SCHRIFTLICHER AUFTRAG> Gib bitte den Abschnitt, der mit der Zeile beginnt, die „Viewport: 650px width, 353px“ enthält, und bis zum Ende der Zeilen reicht, erneut wieder und ersetze darin „top bar“ durch „toolbar“, alles andere bleibt unverändert. Lass die Bilder in deiner Antwort weg.

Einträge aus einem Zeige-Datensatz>
_ _ _ _ _

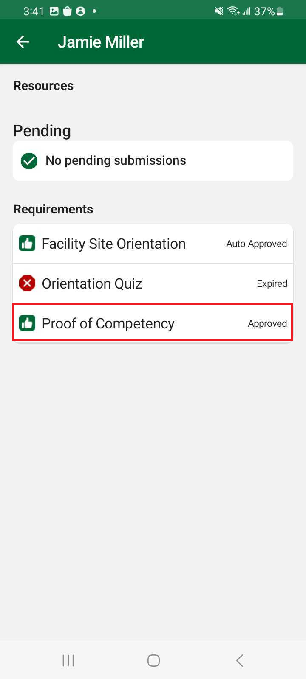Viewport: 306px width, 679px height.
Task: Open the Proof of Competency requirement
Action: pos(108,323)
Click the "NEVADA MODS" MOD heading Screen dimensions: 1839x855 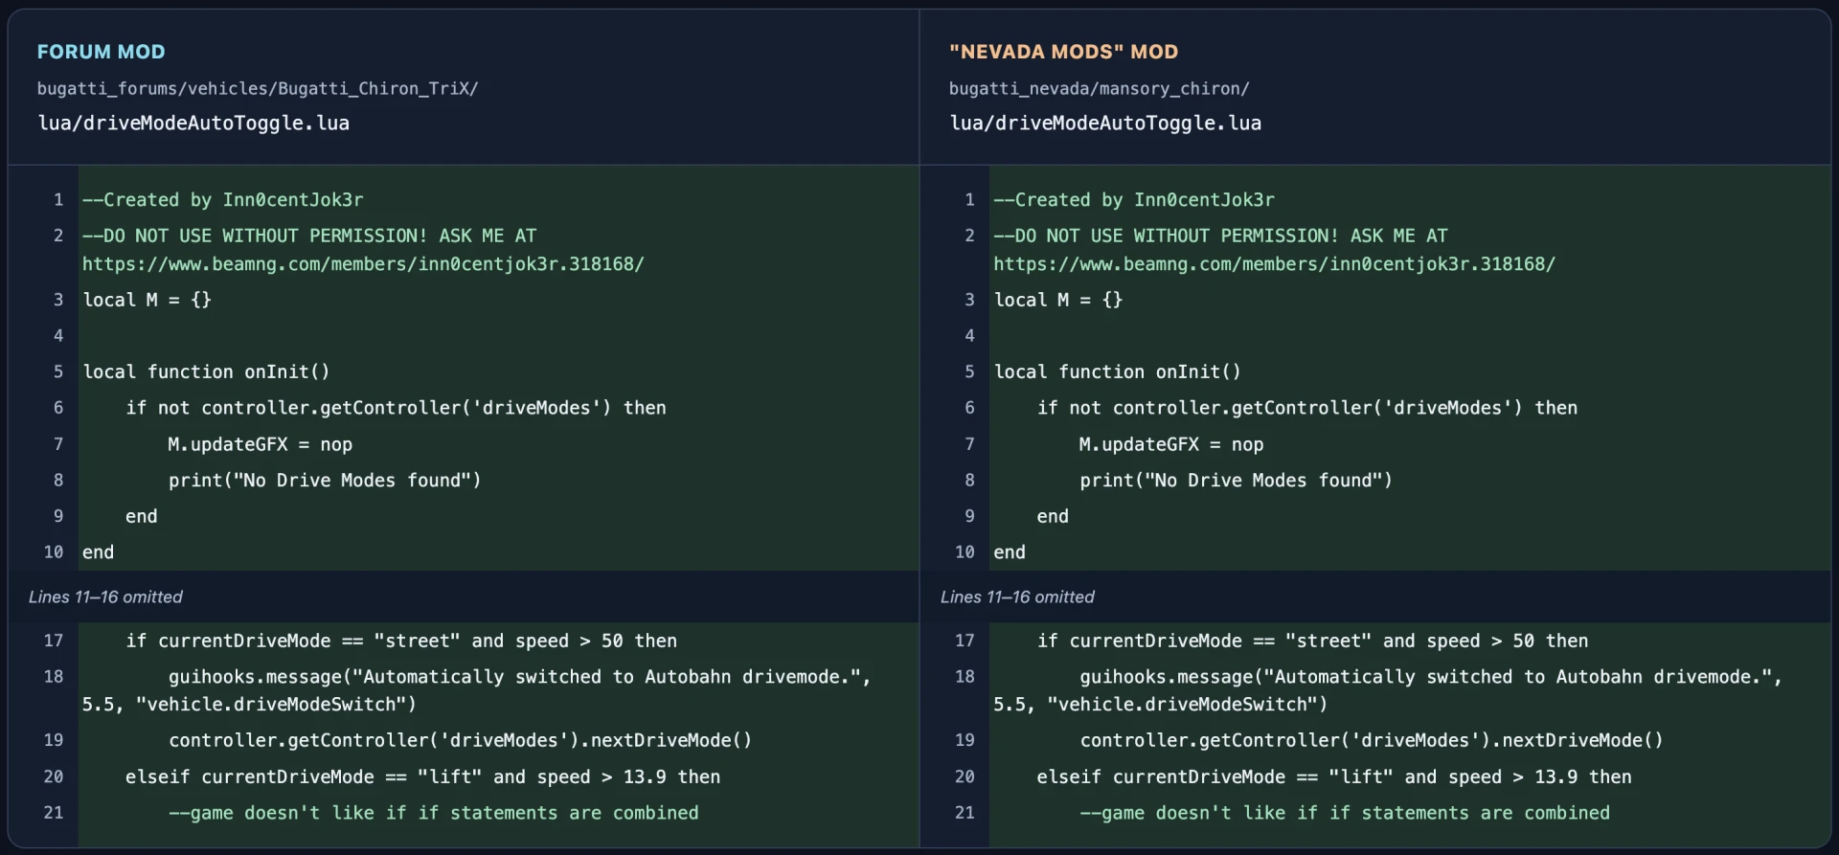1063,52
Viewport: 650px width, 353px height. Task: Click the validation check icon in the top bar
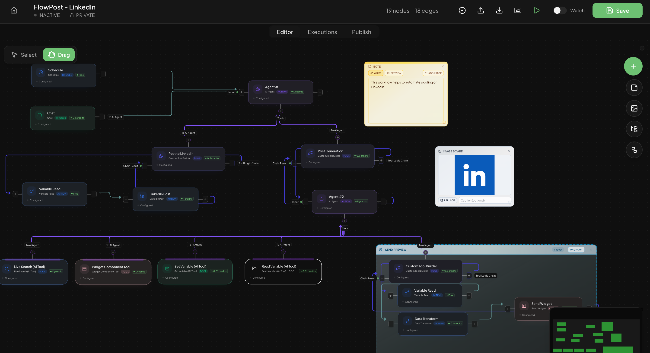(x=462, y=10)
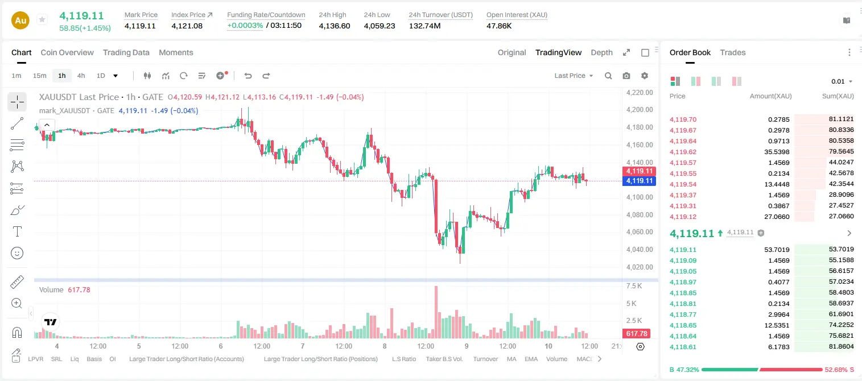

_ _ _ _ _

ERLEDIGTE AUFGABE>
Viewport: 650px width, 353px height. Task: Click the validation check icon in the toolbar
(x=462, y=10)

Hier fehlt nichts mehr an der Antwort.